Work instruction — An exact repetition of the records is required. Leave nothing out.

——

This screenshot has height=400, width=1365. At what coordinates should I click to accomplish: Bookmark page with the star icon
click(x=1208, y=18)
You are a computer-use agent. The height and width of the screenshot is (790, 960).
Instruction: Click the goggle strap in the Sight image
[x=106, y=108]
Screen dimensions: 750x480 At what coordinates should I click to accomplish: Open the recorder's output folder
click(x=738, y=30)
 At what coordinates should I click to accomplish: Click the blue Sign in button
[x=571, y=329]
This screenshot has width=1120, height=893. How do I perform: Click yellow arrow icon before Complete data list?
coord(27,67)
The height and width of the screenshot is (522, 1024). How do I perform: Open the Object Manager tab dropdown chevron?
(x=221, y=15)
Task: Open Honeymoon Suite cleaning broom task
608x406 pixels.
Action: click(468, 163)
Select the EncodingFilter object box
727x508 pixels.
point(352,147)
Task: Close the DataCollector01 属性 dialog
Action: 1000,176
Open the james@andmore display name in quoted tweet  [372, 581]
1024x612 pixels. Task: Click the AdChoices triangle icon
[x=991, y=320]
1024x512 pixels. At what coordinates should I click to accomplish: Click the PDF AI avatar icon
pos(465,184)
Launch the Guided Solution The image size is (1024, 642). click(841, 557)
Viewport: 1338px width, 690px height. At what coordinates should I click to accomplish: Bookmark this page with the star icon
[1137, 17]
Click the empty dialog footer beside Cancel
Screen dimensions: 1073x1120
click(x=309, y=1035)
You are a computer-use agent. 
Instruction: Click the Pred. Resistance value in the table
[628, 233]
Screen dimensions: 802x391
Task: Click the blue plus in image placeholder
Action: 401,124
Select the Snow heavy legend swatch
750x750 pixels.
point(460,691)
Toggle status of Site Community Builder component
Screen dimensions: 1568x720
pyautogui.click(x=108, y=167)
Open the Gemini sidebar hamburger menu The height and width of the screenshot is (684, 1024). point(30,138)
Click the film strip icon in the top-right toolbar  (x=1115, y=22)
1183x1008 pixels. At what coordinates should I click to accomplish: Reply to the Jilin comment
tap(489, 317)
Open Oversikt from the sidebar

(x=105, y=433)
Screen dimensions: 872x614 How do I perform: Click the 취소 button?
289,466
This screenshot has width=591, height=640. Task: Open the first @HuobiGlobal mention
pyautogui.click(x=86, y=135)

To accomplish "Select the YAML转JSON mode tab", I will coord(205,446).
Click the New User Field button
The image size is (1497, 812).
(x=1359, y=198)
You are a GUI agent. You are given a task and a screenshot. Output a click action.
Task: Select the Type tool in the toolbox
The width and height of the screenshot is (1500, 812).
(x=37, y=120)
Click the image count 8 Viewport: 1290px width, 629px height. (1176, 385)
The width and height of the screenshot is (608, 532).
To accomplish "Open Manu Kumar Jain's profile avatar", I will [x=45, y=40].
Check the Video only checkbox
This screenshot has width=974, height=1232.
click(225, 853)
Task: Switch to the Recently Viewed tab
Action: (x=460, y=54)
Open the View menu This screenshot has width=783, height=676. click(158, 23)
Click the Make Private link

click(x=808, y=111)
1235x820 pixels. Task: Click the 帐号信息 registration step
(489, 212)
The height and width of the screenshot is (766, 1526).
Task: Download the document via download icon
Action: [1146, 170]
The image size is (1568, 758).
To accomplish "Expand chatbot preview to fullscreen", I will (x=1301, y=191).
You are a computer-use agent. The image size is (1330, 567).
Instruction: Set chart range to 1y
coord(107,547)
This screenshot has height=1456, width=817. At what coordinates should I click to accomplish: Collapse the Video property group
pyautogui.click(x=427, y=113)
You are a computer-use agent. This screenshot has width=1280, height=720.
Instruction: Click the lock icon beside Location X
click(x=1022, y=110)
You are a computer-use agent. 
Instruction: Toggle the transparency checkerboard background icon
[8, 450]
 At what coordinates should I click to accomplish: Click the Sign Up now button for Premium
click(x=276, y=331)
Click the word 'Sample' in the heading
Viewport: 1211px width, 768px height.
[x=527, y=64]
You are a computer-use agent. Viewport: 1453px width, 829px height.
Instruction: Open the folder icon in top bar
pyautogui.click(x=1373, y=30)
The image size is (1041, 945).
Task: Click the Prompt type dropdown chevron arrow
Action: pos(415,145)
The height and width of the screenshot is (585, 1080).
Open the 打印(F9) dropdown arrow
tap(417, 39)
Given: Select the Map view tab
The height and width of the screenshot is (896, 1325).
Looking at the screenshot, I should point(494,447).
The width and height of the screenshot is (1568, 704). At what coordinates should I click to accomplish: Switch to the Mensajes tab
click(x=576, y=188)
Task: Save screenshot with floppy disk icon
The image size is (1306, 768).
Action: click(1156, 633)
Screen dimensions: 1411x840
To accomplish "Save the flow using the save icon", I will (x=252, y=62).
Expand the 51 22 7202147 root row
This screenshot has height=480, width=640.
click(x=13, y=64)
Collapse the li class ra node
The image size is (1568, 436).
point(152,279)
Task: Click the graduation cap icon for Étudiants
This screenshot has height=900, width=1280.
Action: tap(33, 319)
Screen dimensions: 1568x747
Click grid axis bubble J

——

Answer below —
This screenshot has height=400, width=1365. At what coordinates should I click to accomplish: Bookmark page with the star icon
click(x=1208, y=18)
You are a computer-use agent. The height and width of the screenshot is (790, 960).
Instruction: Click the goggle strap in the Sight image
[x=106, y=108]
Screen dimensions: 750x480 At what coordinates should I click to accomplish: Open the recorder's output folder
click(x=738, y=30)
 At what coordinates should I click to accomplish: Click the blue Sign in button
[x=571, y=329]
This screenshot has width=1120, height=893. How do I perform: Click yellow arrow icon before Complete data list?
coord(27,67)
The height and width of the screenshot is (522, 1024). How do I perform: Open the Object Manager tab dropdown chevron?
(x=221, y=15)
Task: Open Honeymoon Suite cleaning broom task
608x406 pixels.
Action: click(468, 163)
Select the EncodingFilter object box
727x508 pixels.
point(352,147)
Task: Close the DataCollector01 属性 dialog
Action: 1000,176
Open the james@andmore display name in quoted tweet  [372, 581]
1024x612 pixels. Task: Click the AdChoices triangle icon
[x=991, y=320]
1024x512 pixels. At what coordinates should I click to accomplish: Click the PDF AI avatar icon
pos(465,184)
Launch the Guided Solution The image size is (1024, 642). click(841, 557)
Viewport: 1338px width, 690px height. At what coordinates should I click to accomplish: Bookmark this page with the star icon
[1137, 17]
Click the empty dialog footer beside Cancel
Screen dimensions: 1073x1120
click(x=309, y=1035)
You are a computer-use agent. 
Instruction: Click the Pred. Resistance value in the table
[628, 233]
Screen dimensions: 802x391
Task: Click the blue plus in image placeholder
Action: 401,124
Select the Snow heavy legend swatch
750x750 pixels.
point(460,691)
Toggle status of Site Community Builder component
Screen dimensions: 1568x720
pyautogui.click(x=108, y=167)
Open the Gemini sidebar hamburger menu The height and width of the screenshot is (684, 1024). point(30,138)
Click the film strip icon in the top-right toolbar  (x=1115, y=22)
1183x1008 pixels. At what coordinates should I click to accomplish: Reply to the Jilin comment
tap(489, 317)
Open Oversikt from the sidebar

(x=105, y=433)
Screen dimensions: 872x614 How do I perform: Click the 취소 button?
289,466
This screenshot has width=591, height=640. Task: Open the first @HuobiGlobal mention
pyautogui.click(x=86, y=135)

To accomplish "Select the YAML转JSON mode tab", I will coord(205,446).
Click the New User Field button
The image size is (1497, 812).
(x=1359, y=198)
You are a GUI agent. You are given a task and a screenshot. Output a click action.
Task: Select the Type tool in the toolbox
The width and height of the screenshot is (1500, 812).
(x=37, y=120)
Click the image count 8 Viewport: 1290px width, 629px height. (1176, 385)
The width and height of the screenshot is (608, 532).
To accomplish "Open Manu Kumar Jain's profile avatar", I will [x=45, y=40].
Check the Video only checkbox
This screenshot has width=974, height=1232.
click(225, 853)
Task: Switch to the Recently Viewed tab
Action: (x=460, y=54)
Open the View menu This screenshot has width=783, height=676. click(158, 23)
Click the Make Private link

click(x=808, y=111)
1235x820 pixels. Task: Click the 帐号信息 registration step
(489, 212)
The height and width of the screenshot is (766, 1526).
Task: Download the document via download icon
Action: [1146, 170]
The image size is (1568, 758).
To accomplish "Expand chatbot preview to fullscreen", I will (x=1301, y=191).
You are a computer-use agent. The image size is (1330, 567).
Instruction: Set chart range to 1y
coord(107,547)
This screenshot has height=1456, width=817. At what coordinates should I click to accomplish: Collapse the Video property group
pyautogui.click(x=427, y=113)
You are a computer-use agent. This screenshot has width=1280, height=720.
Instruction: Click the lock icon beside Location X
click(x=1022, y=110)
You are a computer-use agent. 
Instruction: Toggle the transparency checkerboard background icon
[8, 450]
 At what coordinates should I click to accomplish: Click the Sign Up now button for Premium
click(x=276, y=331)
Click the word 'Sample' in the heading
Viewport: 1211px width, 768px height.
[x=527, y=64]
You are a computer-use agent. Viewport: 1453px width, 829px height.
Instruction: Open the folder icon in top bar
pyautogui.click(x=1373, y=30)
The image size is (1041, 945).
Task: Click the Prompt type dropdown chevron arrow
Action: pos(415,145)
The height and width of the screenshot is (585, 1080).
Open the 打印(F9) dropdown arrow
tap(417, 39)
Given: Select the Map view tab
The height and width of the screenshot is (896, 1325).
Looking at the screenshot, I should point(494,447).
The width and height of the screenshot is (1568, 704). At what coordinates should I click to accomplish: Switch to the Mensajes tab
click(x=576, y=188)
Task: Save screenshot with floppy disk icon
The image size is (1306, 768).
Action: click(1156, 633)
Screen dimensions: 1411x840
To accomplish "Save the flow using the save icon", I will (x=252, y=62).
Expand the 51 22 7202147 root row
This screenshot has height=480, width=640.
click(x=13, y=64)
Collapse the li class ra node
The image size is (1568, 436).
point(152,279)
Task: Click the graduation cap icon for Étudiants
This screenshot has height=900, width=1280.
Action: tap(33, 319)
Screen dimensions: 1568x747
Click grid axis bubble J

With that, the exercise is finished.